:: Supplied information ::
---

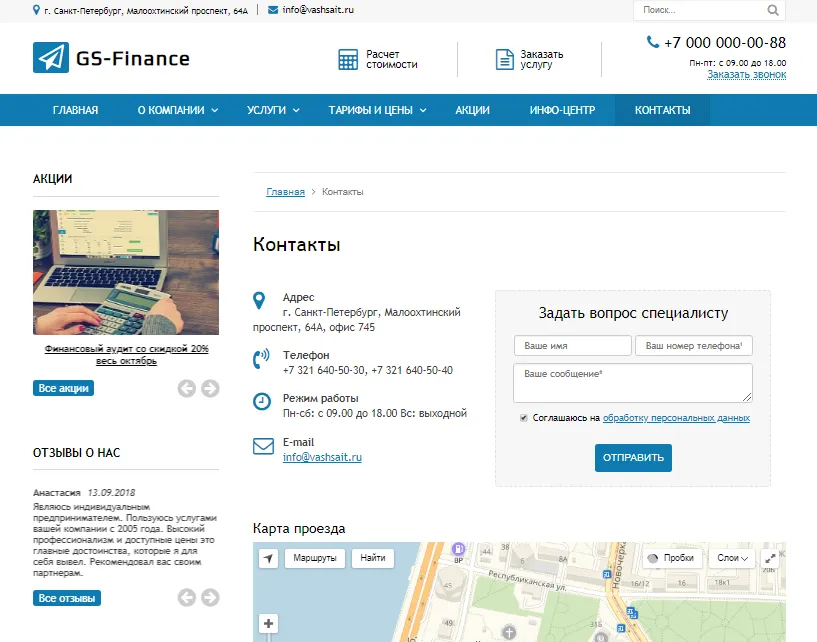Click the Ваше имя input field
The height and width of the screenshot is (642, 817).
point(572,345)
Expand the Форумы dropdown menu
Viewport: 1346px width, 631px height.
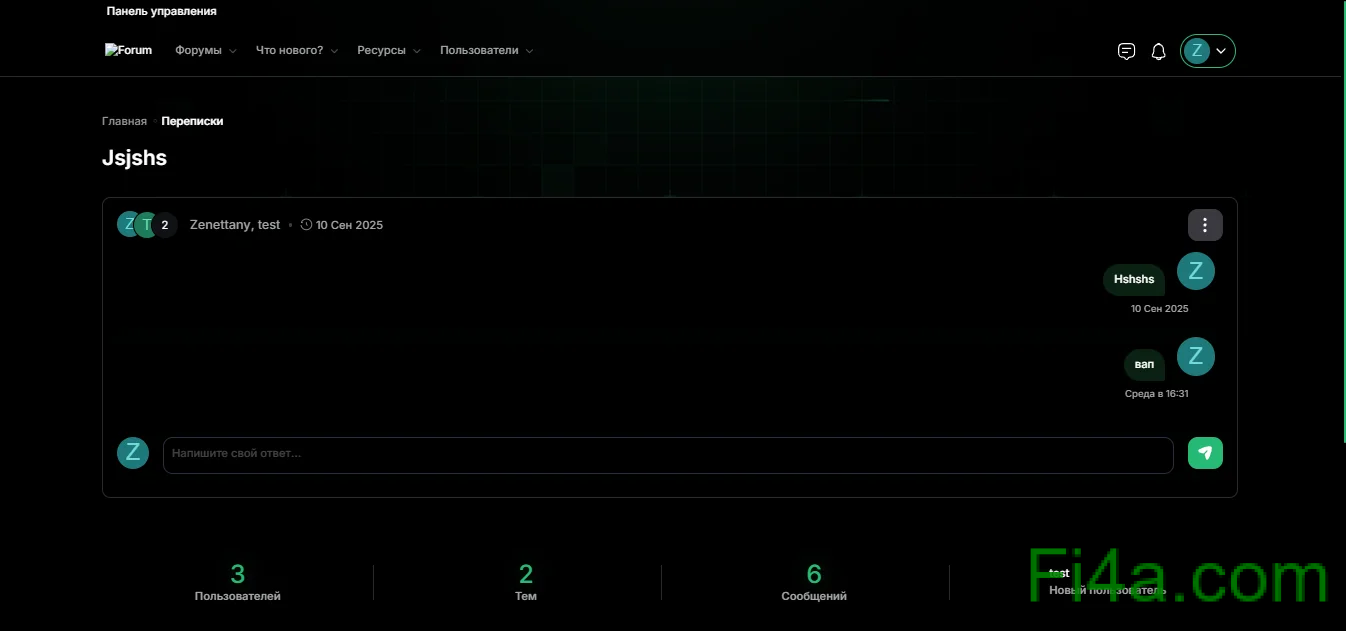(x=205, y=51)
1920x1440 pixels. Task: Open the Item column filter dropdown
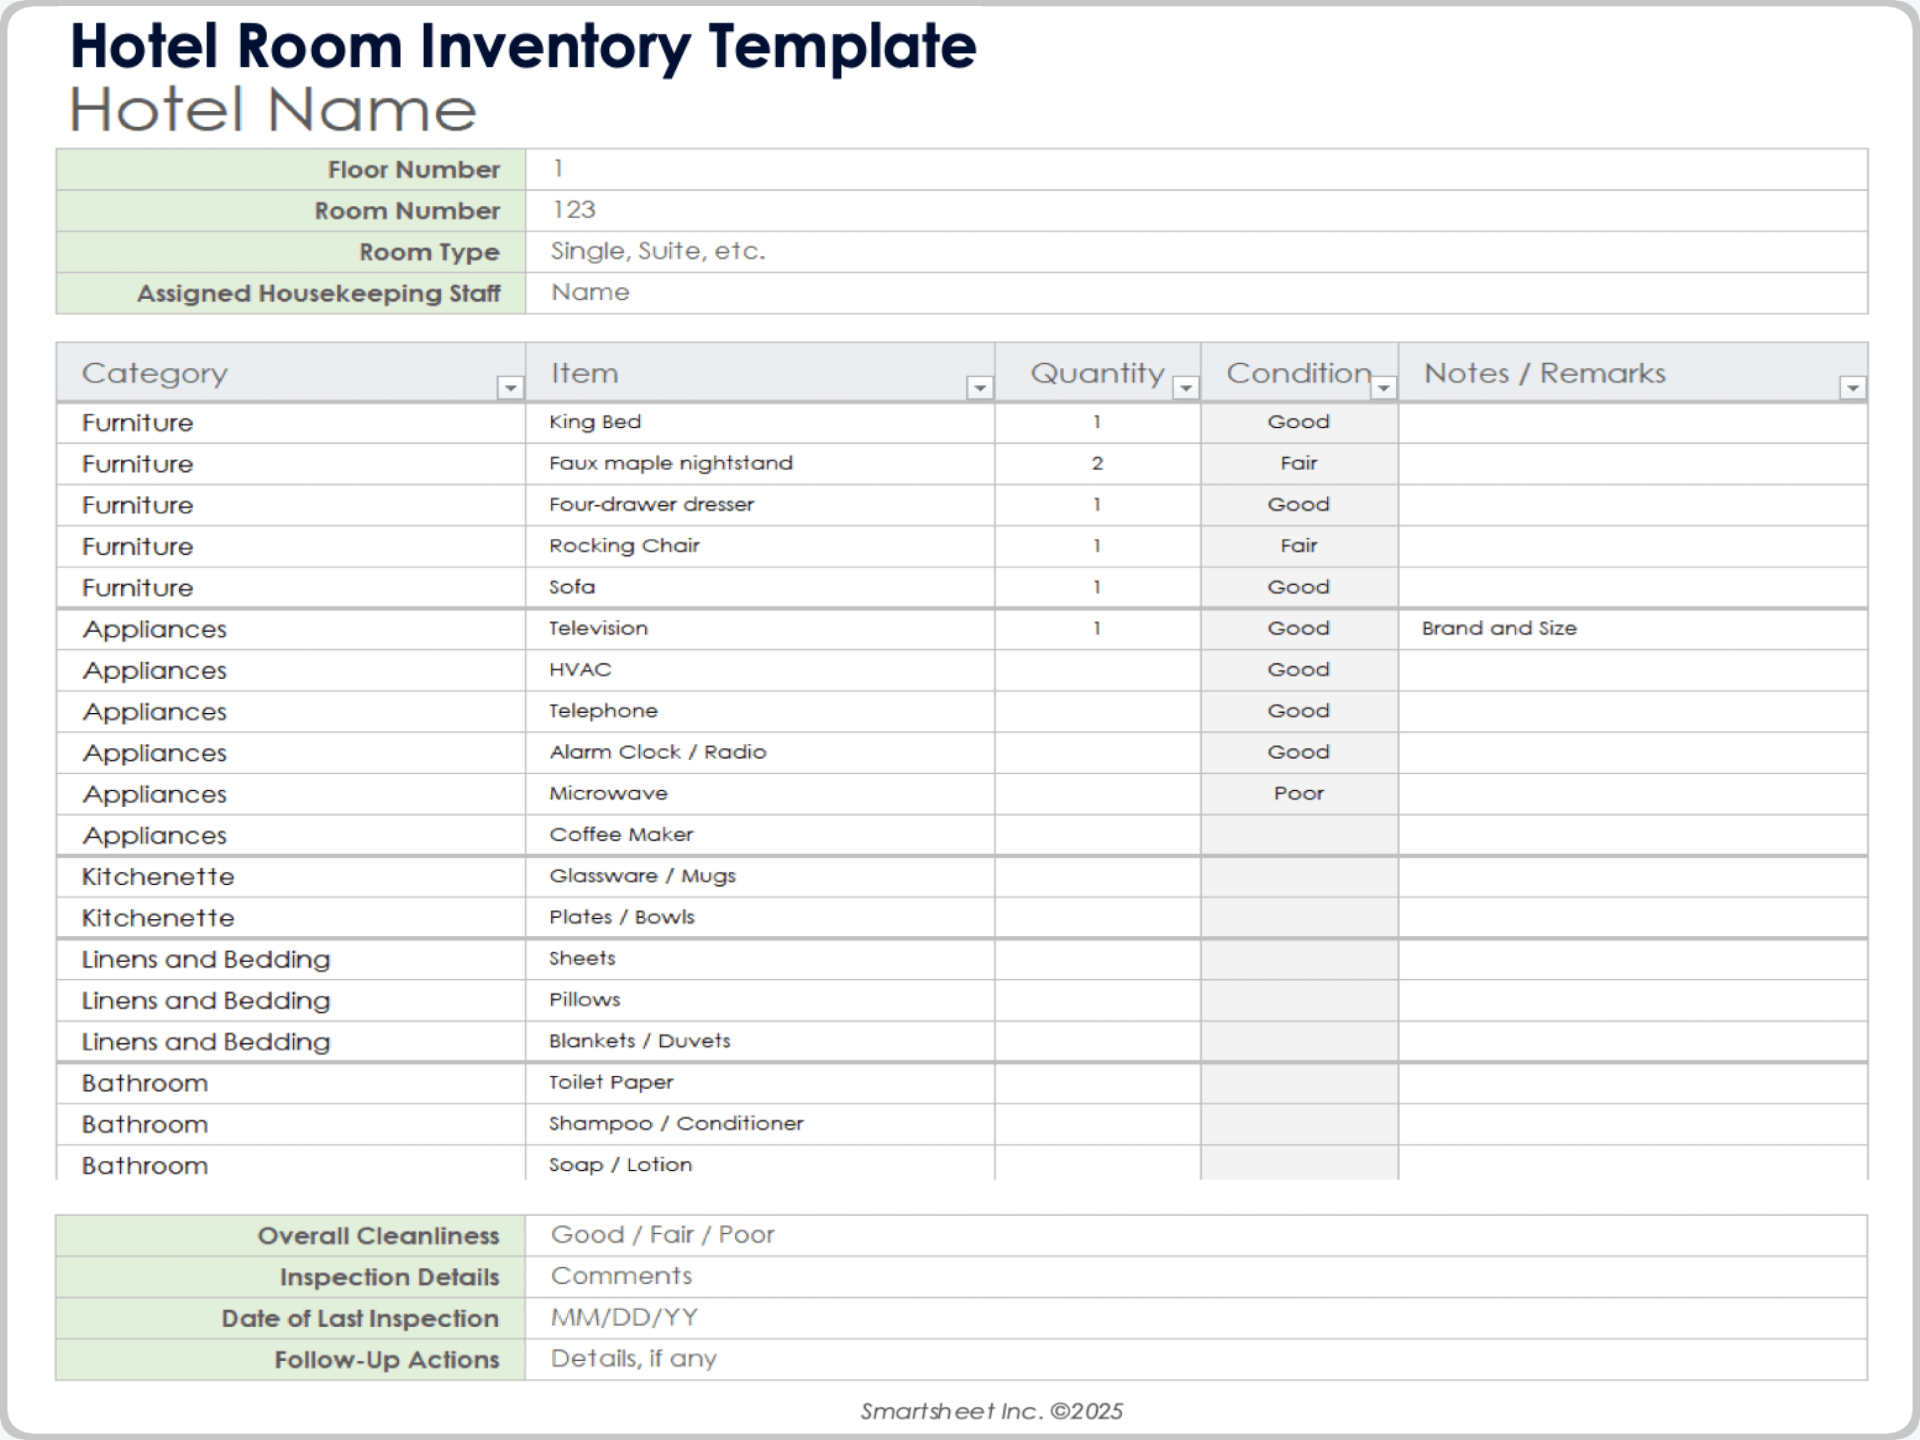pos(980,387)
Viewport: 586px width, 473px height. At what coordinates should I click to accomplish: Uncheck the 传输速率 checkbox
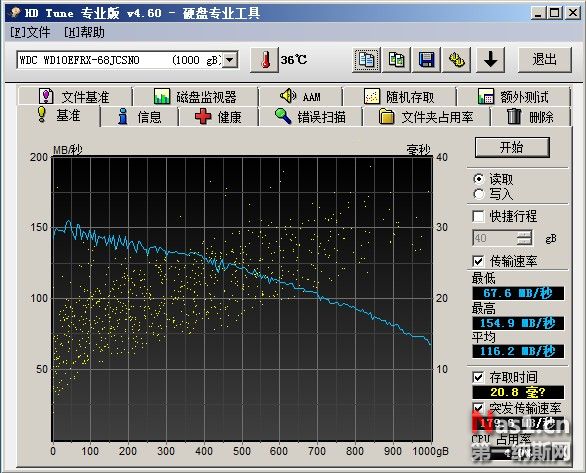pyautogui.click(x=478, y=261)
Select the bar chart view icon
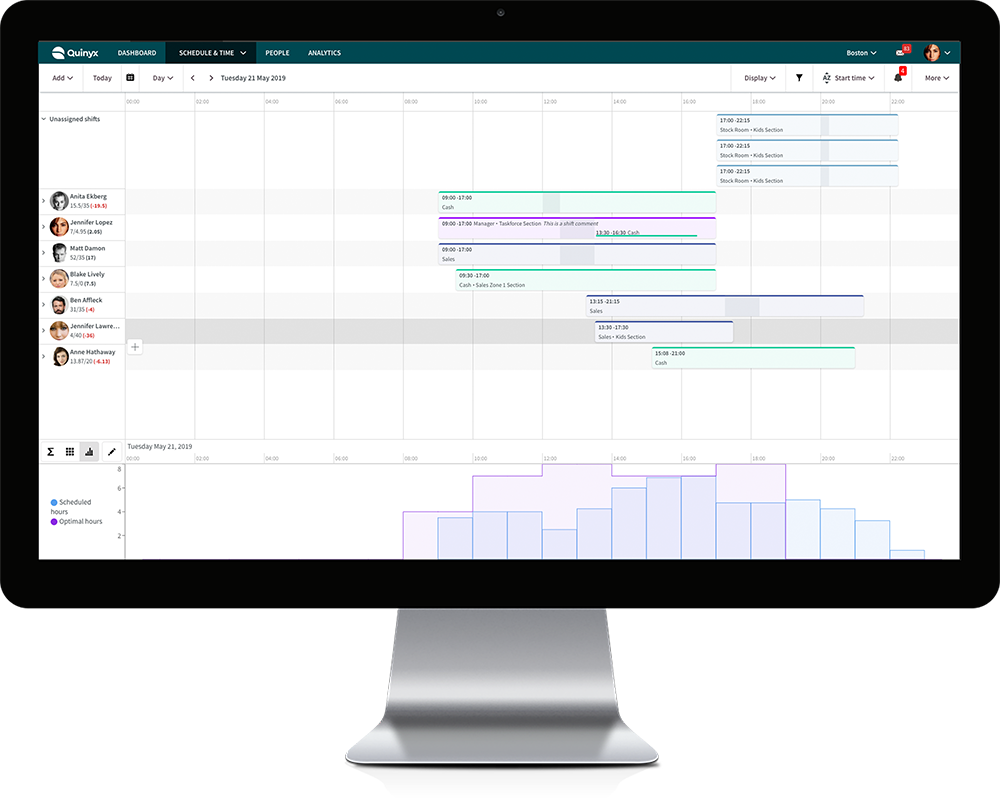 point(90,452)
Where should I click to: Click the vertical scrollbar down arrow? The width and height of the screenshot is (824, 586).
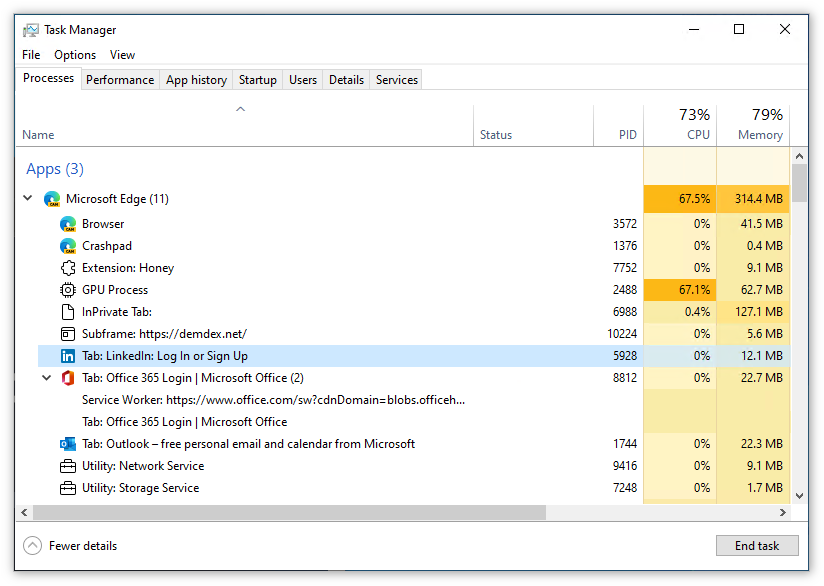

---

:: Task details ::
Only the lines from the one containing "Select the bar chart view icon" through the final line of the material should appear in the answer, copied exactly and without any picture.

:: Task response ::
Select the bar chart view icon
 point(90,452)
Where should I click to: Click the vertical scrollbar down arrow? The width and height of the screenshot is (824, 586).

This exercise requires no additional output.